Epidemic obesity and chronic disease is, like a perfect storm, the product of massive and protean forces. It is an emergency in slow motion, but an emergency just the same.
Whereas a hurricane devastates one part of our country over the span of a few days, obesity and attendant chronic disease have been battering at our entire population over a span of decades. The consequences are concisely epitomized by noting that what was “adult onset” diabetes less than a generation ago is now routinely diagnosed in children under age 10. Other chronic diseases– heart disease, stroke, and cancer- are following diabetes down the age curve.
The view that an “obesigenic” environment trumps personal choice tends to prevail among public health advocates, and with good reason. In 2005 and 2006, the Chicago Tribune highlighted food industry practices, including the use of functional MRI scans of the brain, to determine flavor combinations most conducive to endless eating. An updated overview of food industry efforts underlying the addictiveness of snack foods is the most recent New York Times Magazine cover story. The links between industrial profits and prevailing pandemics is elaborated in a current issue of The Lancet, a prestigious international medical journal.

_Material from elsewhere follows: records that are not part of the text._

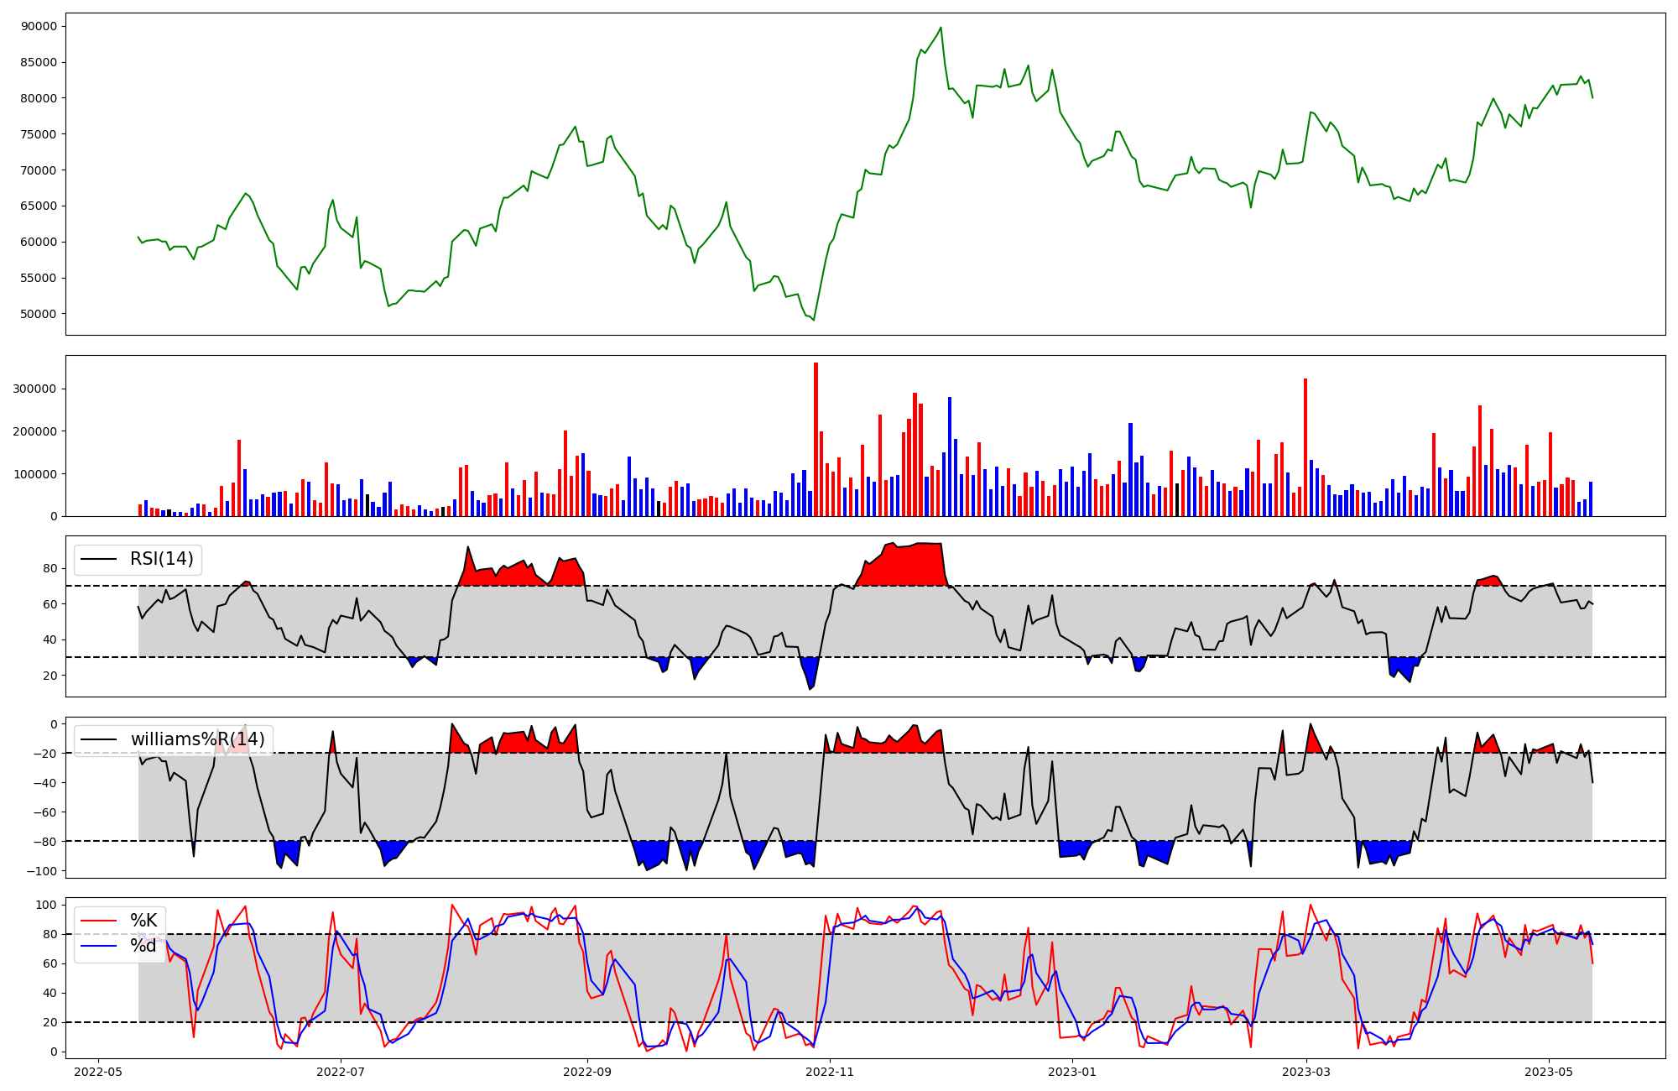Click the tallest red volume bar
This screenshot has height=1091, width=1678.
pos(816,436)
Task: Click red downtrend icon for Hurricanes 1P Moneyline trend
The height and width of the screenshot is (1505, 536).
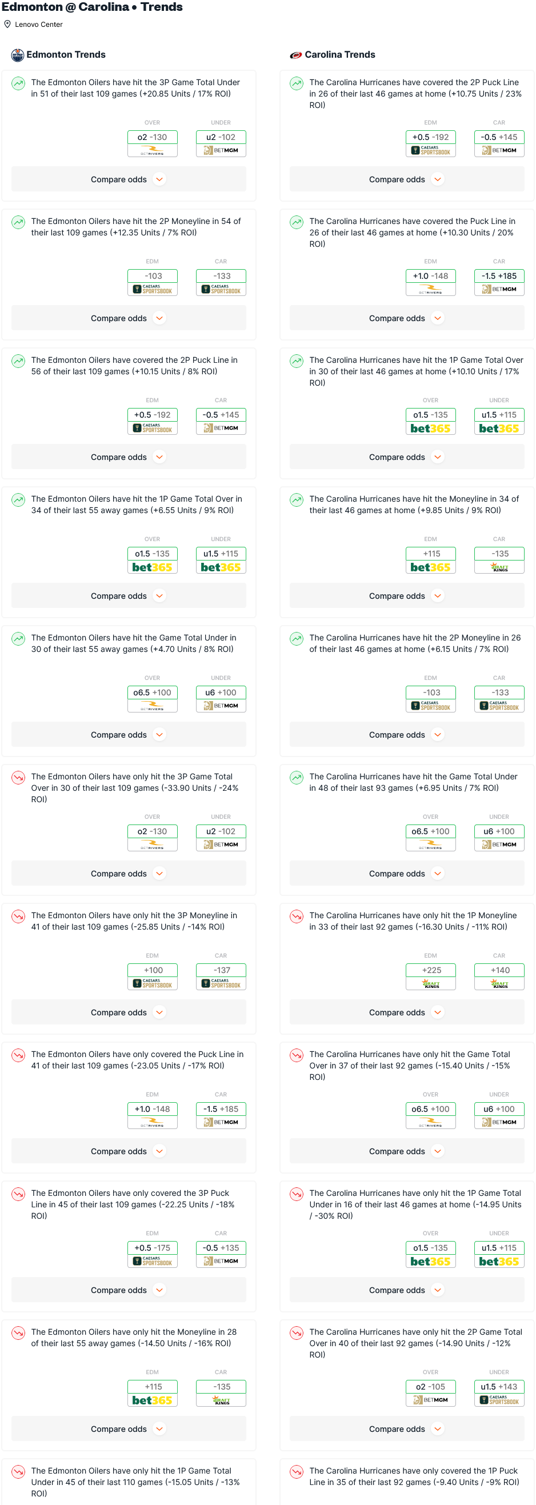Action: (297, 916)
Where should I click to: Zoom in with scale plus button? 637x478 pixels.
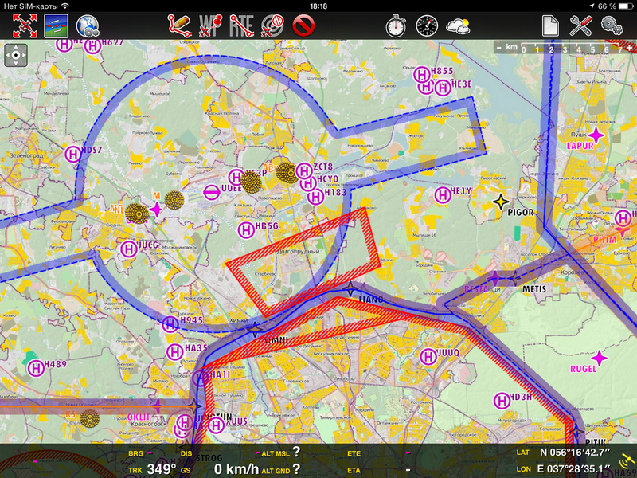tap(629, 48)
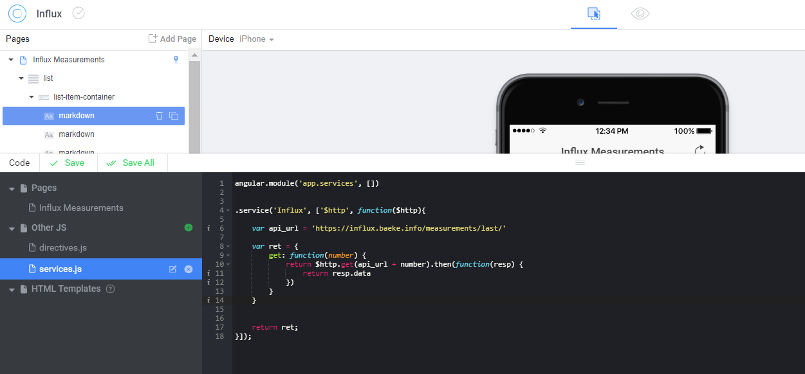Viewport: 805px width, 374px height.
Task: Open help icon next to HTML Templates
Action: pos(110,289)
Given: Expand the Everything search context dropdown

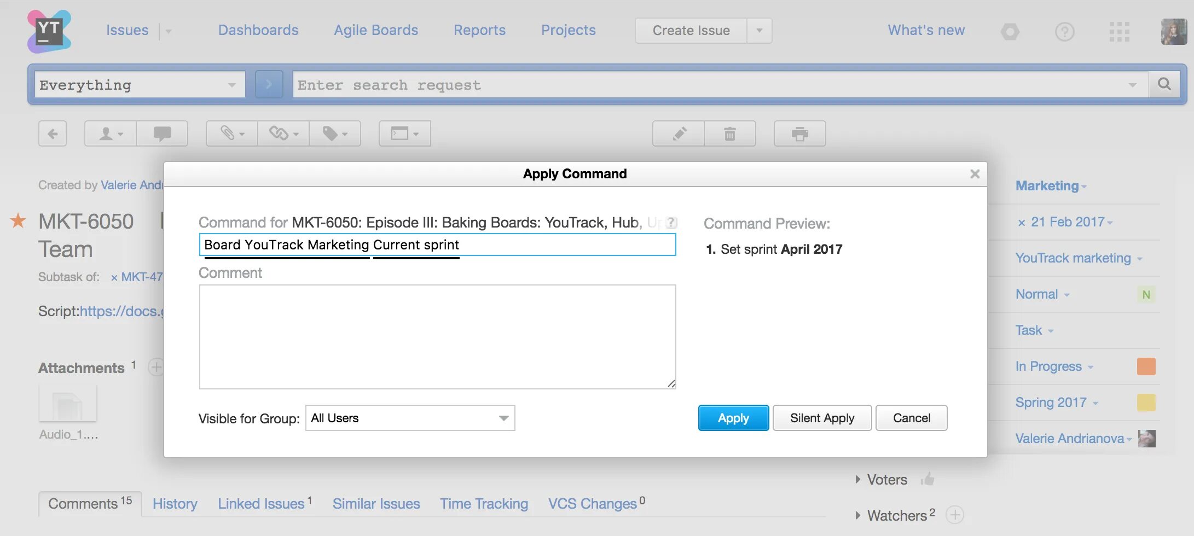Looking at the screenshot, I should (230, 84).
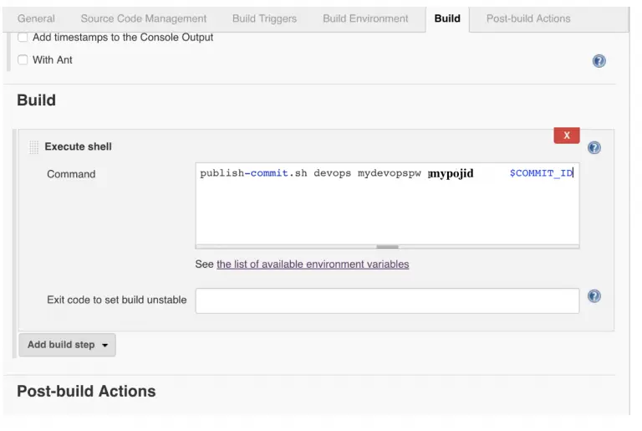Open the Source Code Management tab
This screenshot has height=431, width=642.
[x=143, y=18]
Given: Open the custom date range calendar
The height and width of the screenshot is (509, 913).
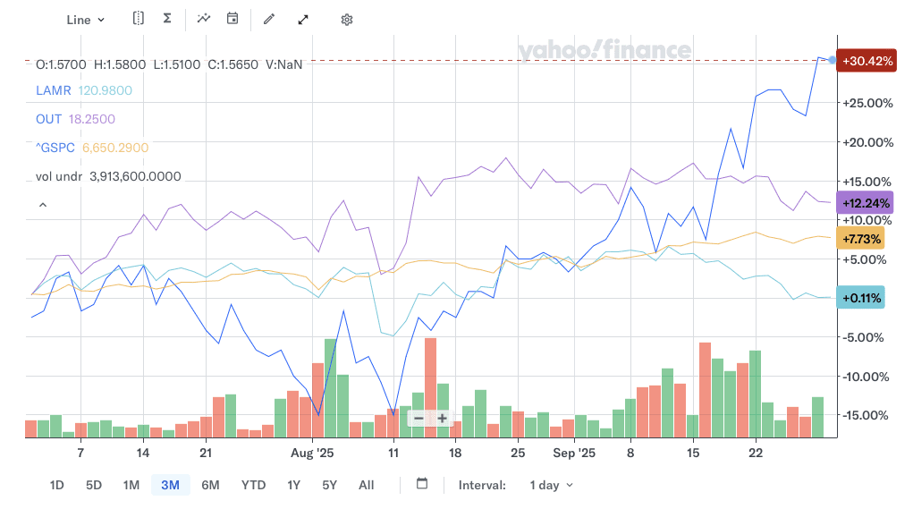Looking at the screenshot, I should tap(422, 484).
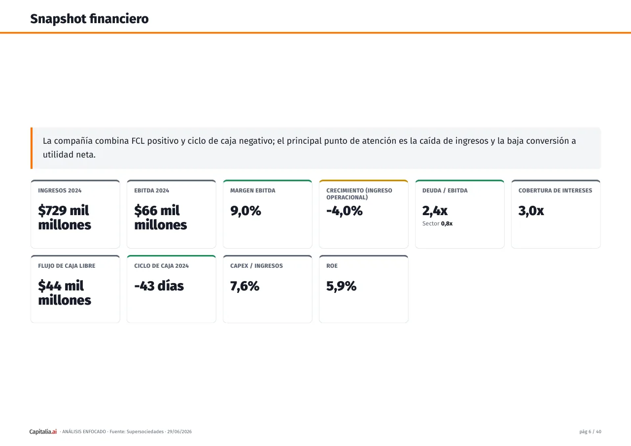Click the summary callout about FCL positivo

[316, 148]
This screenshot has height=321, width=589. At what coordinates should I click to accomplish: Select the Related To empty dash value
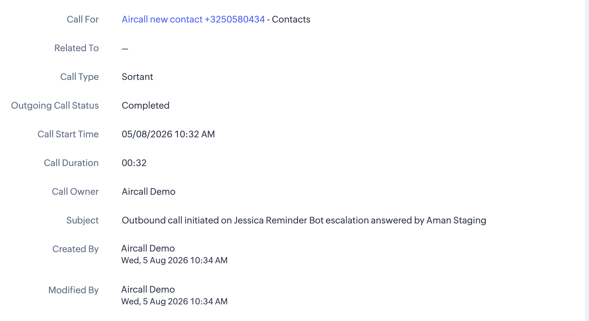pyautogui.click(x=125, y=49)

But such arguments may get caught up in their own inertia, and go too far. In the movie Super Size Me for example, not only was the potentially adverse influence of McDonald’s food on health highlighted, but so was an exaggerated variety of individual helplessness. One interview in the movie features a man whose last resort for obesity management is gastric bypass surgery. But his obesity is ascribed to the consumption of nearly four gallons of soda a day! That he might have cut back to, say, three gallons was not addressed. There would seem to be some opportunity for personal responsibility in that scenario, as there is when choosing coat and footwear in a blizzard.
Realistically, we must invoke both environmental reform and personal responsibility to promote health. After all, if in our enthusiasm for environmental determinism we renounce personal responsibility altogether, we risk both ineffectiveness and irrelevance for failing to consider that you can lead people to carrot juice but you can’t make them drink- any more than you can make them use stairs instead of elevators, rakes instead of leaf blowers, or soccer balls rather than video games.
On the other hand, any fair-minded person must recognize that the playing field of opportunity for weight control is not level. Implying that people struggling with poverty, unsafe neighborhoods, and resource-poor environments are personally “responsible” for their weight can be the literal addition of insult to injury, a blame-the-victim mentality that ignores access, affordability, and social privilege.
Calamitous storms give us all a vivid demonstration of what failure to develop a prudent crisis response can cost. Like such storms, epidemic obesity and chronic disease are a storm perfectly suited to breech our meager defenses- and in a veritable flood of tasty calories and labor-saving technologies, they have. And potentially all Americans are living below the level of this threatening sea.
To rise above the floodwaters of this crisis will require a blend of bold actions by those in power, and empowerment of those we ask to take responsibility for themselves. At some point, the interaction of environment and behavior does come down to choice, and we can ask individuals to make good ones; just as we can ask them to make personal preparations for a dangerous storm. But the levees will remain our collective responsibility.